Set problem: Copy the records below word for word, starting at their first line and stopping after the line that contains "This screenshot has". Leave the pictures out of your copy.

Material provided:
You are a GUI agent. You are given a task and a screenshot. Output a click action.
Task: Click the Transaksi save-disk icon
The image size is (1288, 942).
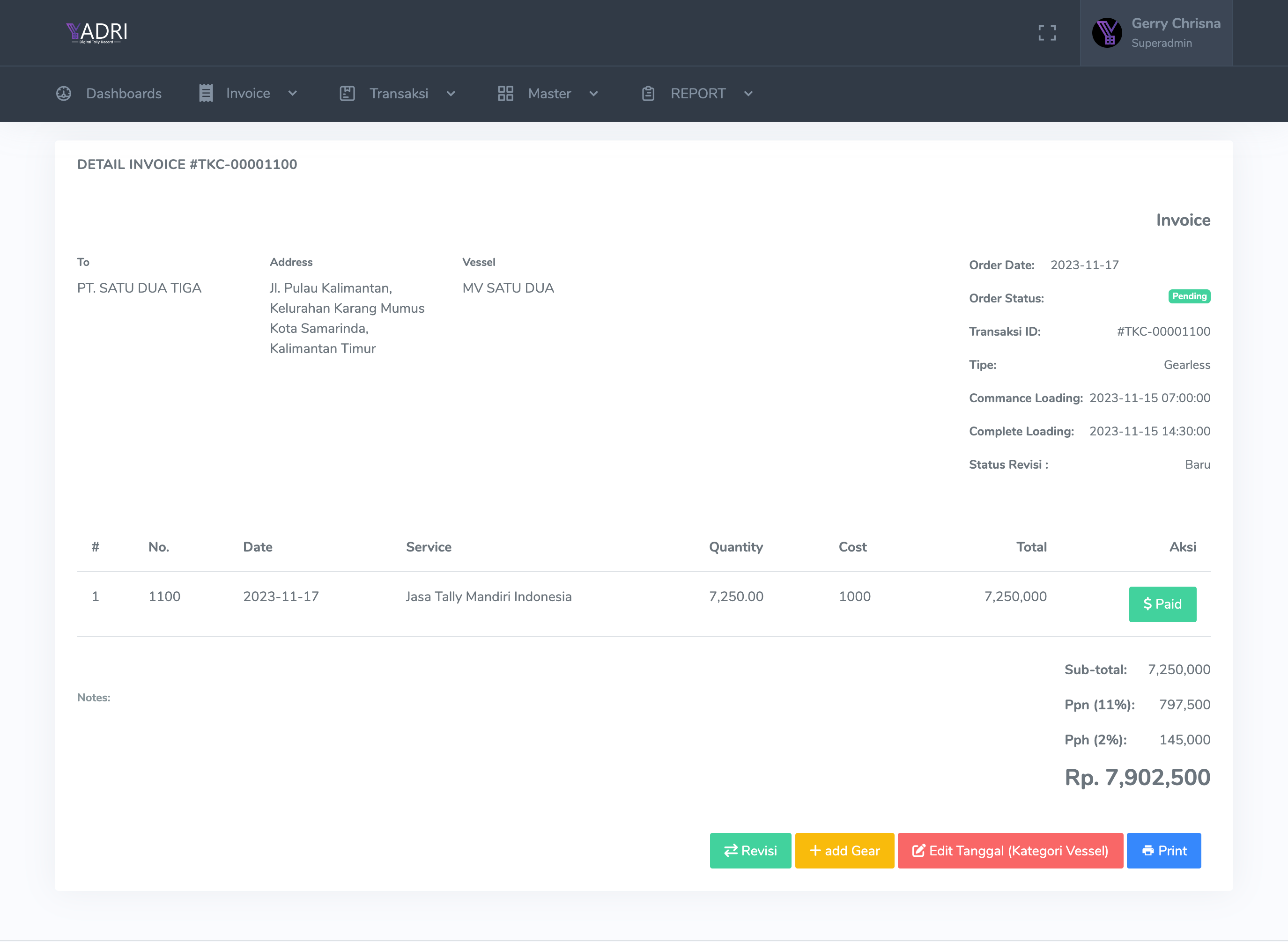(x=347, y=94)
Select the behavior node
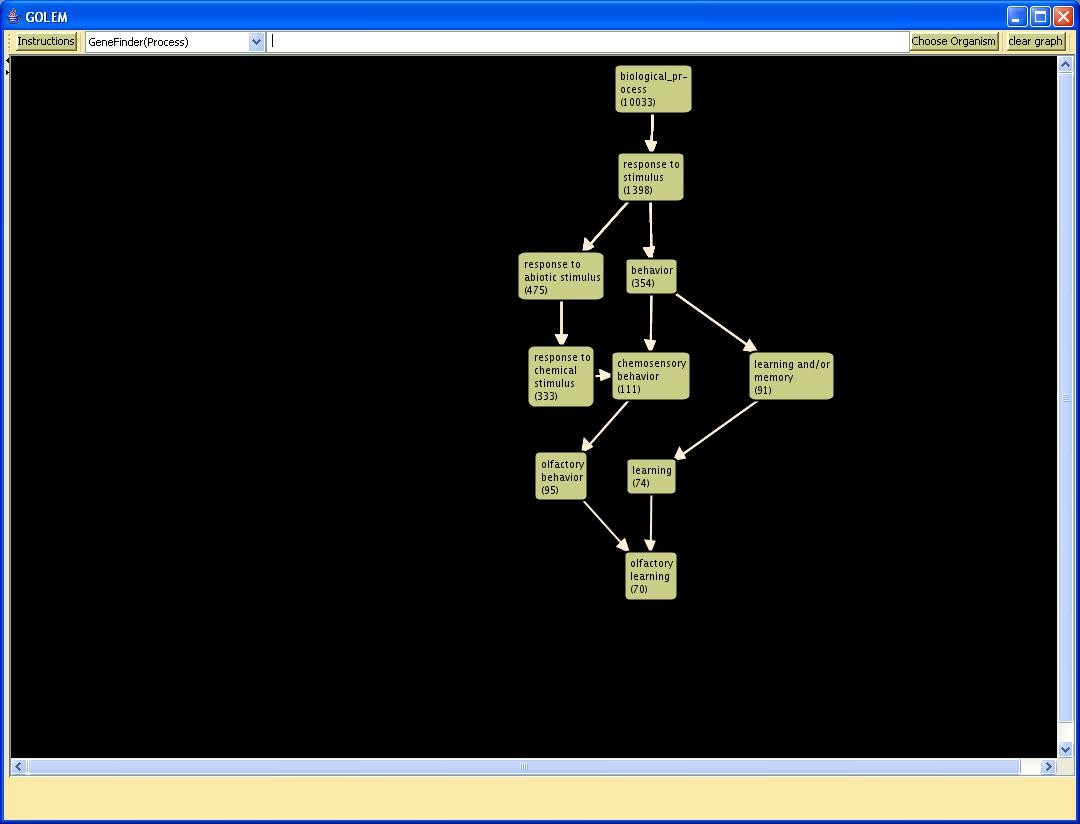This screenshot has height=824, width=1080. click(x=651, y=276)
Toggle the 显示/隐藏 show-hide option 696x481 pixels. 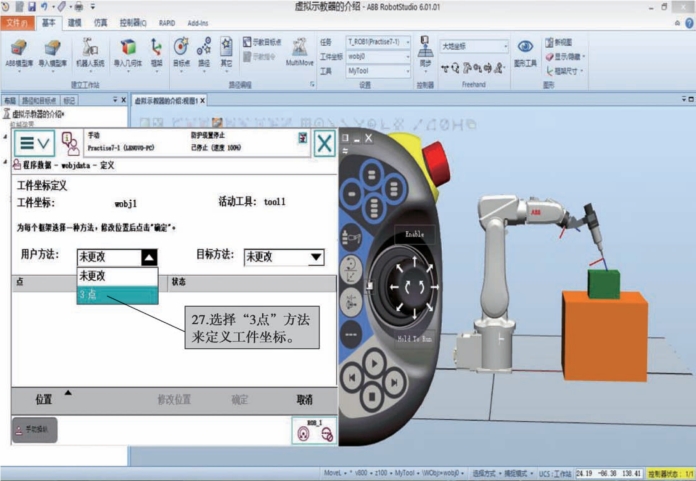(x=560, y=57)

Answer:
You are a GUI agent. You are given a task and a screenshot. Output a click action.
Task: Click the Transaksi save-disk icon
The image size is (1288, 942).
(x=347, y=94)
Select the behavior node
This screenshot has height=824, width=1080. click(x=651, y=276)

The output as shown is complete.